Vanilla Skyrim may not be the bestest game ever, but it is a long, long way from crap.


Oh it isn't crap. It's stable, pretty enough, certainly ambitious. I loved the first two iterations of the "Gothic" RPG series but if you want to see crap just look at "Gothic 3". What out-of-the-box Skyrim is is the foundation for a great game. It isn't a great game by itself.

It really boggle me that people think this way, you sound almost like someone who set the bar so insanely high that no game could ever fulfill it, and then anything done in the game that is not to your liking was done by the publishers specifically to spite you personally.


Nah, I like RPGs and I'm well aware that some aspects of my person preferences aren't for everybody.

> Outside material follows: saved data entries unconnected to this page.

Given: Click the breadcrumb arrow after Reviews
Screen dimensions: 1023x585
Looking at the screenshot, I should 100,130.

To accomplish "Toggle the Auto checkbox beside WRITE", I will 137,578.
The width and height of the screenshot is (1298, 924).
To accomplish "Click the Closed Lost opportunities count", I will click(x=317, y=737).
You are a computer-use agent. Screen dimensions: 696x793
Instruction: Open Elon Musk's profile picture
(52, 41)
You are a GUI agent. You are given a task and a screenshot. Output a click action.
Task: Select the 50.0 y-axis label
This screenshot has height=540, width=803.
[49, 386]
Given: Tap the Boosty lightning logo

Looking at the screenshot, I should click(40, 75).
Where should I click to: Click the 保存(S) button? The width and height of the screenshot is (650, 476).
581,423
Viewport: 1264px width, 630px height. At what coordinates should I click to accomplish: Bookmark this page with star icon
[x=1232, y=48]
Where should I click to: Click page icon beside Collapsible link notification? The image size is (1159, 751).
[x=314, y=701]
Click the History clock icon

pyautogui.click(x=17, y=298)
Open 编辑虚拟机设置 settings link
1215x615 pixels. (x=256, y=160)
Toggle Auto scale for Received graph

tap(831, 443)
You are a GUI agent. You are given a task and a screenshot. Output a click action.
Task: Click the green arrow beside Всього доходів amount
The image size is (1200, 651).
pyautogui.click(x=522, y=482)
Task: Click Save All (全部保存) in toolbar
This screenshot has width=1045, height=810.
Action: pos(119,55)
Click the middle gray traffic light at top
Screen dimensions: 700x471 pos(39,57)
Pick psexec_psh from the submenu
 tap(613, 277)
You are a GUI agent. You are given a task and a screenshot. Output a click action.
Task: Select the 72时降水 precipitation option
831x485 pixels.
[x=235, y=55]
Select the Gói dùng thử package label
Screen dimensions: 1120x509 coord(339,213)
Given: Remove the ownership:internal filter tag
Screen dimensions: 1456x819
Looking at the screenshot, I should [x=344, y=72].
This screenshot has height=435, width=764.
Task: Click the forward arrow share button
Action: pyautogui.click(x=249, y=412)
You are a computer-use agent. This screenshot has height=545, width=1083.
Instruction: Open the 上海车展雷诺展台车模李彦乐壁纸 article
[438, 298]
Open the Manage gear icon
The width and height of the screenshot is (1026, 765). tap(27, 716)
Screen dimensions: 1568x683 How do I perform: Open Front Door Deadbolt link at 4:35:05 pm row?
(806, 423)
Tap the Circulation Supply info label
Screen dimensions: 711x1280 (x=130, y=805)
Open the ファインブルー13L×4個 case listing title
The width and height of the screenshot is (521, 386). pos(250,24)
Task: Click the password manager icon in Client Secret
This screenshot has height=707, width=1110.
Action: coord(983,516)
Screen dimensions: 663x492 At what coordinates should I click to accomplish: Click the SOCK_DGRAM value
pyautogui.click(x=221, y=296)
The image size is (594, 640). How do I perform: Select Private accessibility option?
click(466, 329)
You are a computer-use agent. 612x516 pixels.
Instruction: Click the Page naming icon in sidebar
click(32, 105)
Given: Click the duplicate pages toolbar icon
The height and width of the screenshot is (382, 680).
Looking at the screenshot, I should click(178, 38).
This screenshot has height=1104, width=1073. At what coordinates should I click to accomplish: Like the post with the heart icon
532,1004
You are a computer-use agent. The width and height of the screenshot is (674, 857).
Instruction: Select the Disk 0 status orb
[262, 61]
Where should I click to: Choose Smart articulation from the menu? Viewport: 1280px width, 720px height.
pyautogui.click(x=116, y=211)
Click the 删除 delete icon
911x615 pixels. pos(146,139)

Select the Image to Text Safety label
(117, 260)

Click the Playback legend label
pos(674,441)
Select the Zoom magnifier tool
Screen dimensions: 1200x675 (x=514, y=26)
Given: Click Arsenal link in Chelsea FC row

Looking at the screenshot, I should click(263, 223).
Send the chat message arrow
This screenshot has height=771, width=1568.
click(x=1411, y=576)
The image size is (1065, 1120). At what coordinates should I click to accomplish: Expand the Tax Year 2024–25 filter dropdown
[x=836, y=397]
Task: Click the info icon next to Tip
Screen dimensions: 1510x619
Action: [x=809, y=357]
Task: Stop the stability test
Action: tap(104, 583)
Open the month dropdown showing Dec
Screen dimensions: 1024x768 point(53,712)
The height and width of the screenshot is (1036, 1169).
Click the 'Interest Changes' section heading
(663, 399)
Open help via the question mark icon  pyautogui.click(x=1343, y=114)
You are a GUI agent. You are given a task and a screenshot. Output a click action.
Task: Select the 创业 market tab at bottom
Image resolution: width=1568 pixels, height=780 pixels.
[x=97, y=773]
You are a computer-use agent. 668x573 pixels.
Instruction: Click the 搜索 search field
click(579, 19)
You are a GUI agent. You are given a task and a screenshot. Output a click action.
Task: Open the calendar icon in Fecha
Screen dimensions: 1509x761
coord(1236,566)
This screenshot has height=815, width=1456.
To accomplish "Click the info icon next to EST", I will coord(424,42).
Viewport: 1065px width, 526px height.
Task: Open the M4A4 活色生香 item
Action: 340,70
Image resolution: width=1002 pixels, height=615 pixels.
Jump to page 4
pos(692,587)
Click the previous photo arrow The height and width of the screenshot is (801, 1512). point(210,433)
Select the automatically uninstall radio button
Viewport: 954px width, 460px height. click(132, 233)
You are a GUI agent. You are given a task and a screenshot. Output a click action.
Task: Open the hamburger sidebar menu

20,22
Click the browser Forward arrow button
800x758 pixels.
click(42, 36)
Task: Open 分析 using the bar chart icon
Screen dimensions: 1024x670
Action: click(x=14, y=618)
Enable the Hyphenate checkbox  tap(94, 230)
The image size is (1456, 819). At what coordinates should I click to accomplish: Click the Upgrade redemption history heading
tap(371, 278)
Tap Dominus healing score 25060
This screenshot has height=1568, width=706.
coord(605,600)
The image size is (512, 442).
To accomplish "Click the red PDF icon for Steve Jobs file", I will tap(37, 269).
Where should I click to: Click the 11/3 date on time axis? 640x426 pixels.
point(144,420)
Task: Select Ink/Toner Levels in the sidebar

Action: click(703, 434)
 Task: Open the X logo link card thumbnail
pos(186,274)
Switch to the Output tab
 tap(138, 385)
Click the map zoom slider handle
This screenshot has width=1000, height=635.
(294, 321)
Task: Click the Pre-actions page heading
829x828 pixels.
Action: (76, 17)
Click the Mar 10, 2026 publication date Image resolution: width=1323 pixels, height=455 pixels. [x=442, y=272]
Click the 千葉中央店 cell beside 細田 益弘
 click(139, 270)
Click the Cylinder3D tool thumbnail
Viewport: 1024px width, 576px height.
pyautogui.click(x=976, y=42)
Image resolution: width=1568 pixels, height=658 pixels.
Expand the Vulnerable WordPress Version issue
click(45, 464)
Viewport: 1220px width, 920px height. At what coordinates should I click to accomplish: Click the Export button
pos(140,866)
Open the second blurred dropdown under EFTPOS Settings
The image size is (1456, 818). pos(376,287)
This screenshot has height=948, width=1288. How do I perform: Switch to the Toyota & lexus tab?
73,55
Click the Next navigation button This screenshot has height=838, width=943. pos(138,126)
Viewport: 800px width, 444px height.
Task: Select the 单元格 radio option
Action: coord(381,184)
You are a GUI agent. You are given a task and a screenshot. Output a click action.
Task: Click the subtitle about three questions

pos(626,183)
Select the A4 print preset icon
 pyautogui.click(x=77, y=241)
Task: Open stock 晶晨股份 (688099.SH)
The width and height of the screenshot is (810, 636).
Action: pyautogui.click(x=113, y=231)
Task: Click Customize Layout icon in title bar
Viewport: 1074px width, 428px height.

At the same time though, I'm hardly alone in my opinions on Skyrim, as evidenced by the massive, thriving modding community which became so popular and essential to the full enjoyment of the game that it's fully integrated into the official Skyrim release through STEAM.

And just in terms of RPGs there are plenty of games I've really enjoyed over the years - the Witcher series, Neverwinter Nights, the first Dragon Age, Gothic 1 & 2, Deus Ex, to name a few. Sure I have high standards but I think anyone who truly enjoys anything has high standards, that's why you prefer watching MLB to high school ball, after all. With Skyrim we at least have this thriving robust modding community out there to really emphasize how much better and more interesting the game could be than if we were stuck with what Bethesda gave us.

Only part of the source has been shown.